SUPPLIED TEXT:
○ ○ ○ ○ ○ ○ ○

April 2, 1996

`Kindred’ a Drain Even for Diehard Vampire Buffs
John Youngren

In an apparent effort to help Aaron Spelling achieve what looks to be his goal of programming every hour on every network’s schedule, Fox introduces the latest from the producer’s schlock factory, “Kindred: The Embraced,” tonight.

The series, which premieres with a special 90-minute debut at 7 p.m. on KSTU-Channel 13, is set in modern-day San Francisco, where contemporary, sexy and sophisticated clans of vampires love, hate, betray and sometimes bewitch each other through — and pardon these puns — soulful glances, smoldering gazes and otherwise otherworldly methods. Right. If you’re thinking Anne Rice (Interview With The Vampire) crossed with “Melrose Place,” you’ve pretty much got the idea.

○ ○ ○ ○ ○ ○ ○

WHAT YOU ARE ASKED TO DO:
In the review of "Kindred: The Embraced," what reason does the writer suggest for Fox bringing out the series?

○ ○ ○ ○ ○ ○ ○

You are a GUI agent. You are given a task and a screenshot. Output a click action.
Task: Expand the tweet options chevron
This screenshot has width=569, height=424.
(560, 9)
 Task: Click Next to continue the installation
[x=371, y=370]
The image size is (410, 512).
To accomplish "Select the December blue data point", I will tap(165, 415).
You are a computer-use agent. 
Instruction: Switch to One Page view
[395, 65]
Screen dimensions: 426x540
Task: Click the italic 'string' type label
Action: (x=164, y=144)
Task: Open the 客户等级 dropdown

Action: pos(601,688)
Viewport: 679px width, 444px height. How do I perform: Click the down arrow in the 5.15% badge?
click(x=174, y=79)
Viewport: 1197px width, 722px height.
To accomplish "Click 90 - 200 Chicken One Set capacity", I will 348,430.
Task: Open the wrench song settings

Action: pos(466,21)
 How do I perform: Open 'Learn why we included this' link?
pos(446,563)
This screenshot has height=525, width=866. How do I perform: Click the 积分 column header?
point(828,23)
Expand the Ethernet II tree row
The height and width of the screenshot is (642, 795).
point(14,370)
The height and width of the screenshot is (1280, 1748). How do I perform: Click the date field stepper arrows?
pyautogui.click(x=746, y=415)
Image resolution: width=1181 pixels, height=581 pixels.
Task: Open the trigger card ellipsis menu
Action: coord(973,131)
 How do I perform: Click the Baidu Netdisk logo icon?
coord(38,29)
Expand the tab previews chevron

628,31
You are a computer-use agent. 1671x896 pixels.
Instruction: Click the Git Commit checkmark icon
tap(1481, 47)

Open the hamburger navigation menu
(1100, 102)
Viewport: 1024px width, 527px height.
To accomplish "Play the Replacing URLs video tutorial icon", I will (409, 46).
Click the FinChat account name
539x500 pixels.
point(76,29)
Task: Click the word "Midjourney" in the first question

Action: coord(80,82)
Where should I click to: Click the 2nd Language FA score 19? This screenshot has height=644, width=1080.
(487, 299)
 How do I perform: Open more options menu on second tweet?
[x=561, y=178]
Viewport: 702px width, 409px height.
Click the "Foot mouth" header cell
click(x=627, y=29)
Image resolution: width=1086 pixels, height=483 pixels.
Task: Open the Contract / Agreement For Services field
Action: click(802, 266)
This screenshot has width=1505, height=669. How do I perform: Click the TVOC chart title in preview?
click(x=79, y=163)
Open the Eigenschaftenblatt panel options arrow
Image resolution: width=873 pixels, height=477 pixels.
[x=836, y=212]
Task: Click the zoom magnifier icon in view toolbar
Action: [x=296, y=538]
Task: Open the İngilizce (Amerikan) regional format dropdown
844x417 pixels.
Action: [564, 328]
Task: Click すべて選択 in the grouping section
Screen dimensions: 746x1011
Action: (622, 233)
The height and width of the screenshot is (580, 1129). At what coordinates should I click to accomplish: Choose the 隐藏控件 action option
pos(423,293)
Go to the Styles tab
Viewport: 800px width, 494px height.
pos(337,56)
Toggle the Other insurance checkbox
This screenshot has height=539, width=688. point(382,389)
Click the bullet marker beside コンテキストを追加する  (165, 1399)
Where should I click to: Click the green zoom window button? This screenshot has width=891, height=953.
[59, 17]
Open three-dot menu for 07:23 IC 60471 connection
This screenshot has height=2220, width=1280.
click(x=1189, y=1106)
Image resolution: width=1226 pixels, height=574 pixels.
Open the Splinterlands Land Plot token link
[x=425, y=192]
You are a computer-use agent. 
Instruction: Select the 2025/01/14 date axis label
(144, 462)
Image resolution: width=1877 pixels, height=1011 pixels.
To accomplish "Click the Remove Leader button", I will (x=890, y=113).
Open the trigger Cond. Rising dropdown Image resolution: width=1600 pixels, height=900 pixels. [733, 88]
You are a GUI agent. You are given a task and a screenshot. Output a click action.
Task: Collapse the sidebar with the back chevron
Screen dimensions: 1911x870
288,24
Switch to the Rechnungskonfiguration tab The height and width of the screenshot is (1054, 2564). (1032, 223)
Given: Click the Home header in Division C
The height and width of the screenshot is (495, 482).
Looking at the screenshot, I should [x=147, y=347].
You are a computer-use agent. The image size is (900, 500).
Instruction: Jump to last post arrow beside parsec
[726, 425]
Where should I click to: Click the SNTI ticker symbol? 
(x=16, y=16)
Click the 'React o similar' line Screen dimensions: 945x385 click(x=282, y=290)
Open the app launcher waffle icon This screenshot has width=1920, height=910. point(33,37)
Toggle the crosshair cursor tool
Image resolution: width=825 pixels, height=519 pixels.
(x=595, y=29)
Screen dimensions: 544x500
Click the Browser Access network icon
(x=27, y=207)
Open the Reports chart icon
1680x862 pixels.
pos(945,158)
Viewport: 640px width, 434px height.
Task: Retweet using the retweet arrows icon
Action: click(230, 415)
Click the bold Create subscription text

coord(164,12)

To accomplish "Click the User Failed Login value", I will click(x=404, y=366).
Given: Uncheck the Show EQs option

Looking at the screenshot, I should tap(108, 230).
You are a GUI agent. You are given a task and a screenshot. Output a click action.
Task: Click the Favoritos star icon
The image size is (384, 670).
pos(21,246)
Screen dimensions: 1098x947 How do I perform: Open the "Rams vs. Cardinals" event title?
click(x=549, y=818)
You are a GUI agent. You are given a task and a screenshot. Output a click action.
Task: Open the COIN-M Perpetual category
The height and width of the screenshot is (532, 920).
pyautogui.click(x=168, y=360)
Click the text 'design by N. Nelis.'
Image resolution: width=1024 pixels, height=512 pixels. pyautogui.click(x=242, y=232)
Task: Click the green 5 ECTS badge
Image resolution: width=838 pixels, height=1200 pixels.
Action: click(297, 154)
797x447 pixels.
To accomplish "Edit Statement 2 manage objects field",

○ ○ ○ ○ ○ ○ ○

SOLUTION TO THIS EXERCISE:
The writer suggests Fox is introducing the series in an apparent effort to help producer Aaron Spelling reach what looks like his goal of programming every hour on every network's schedule.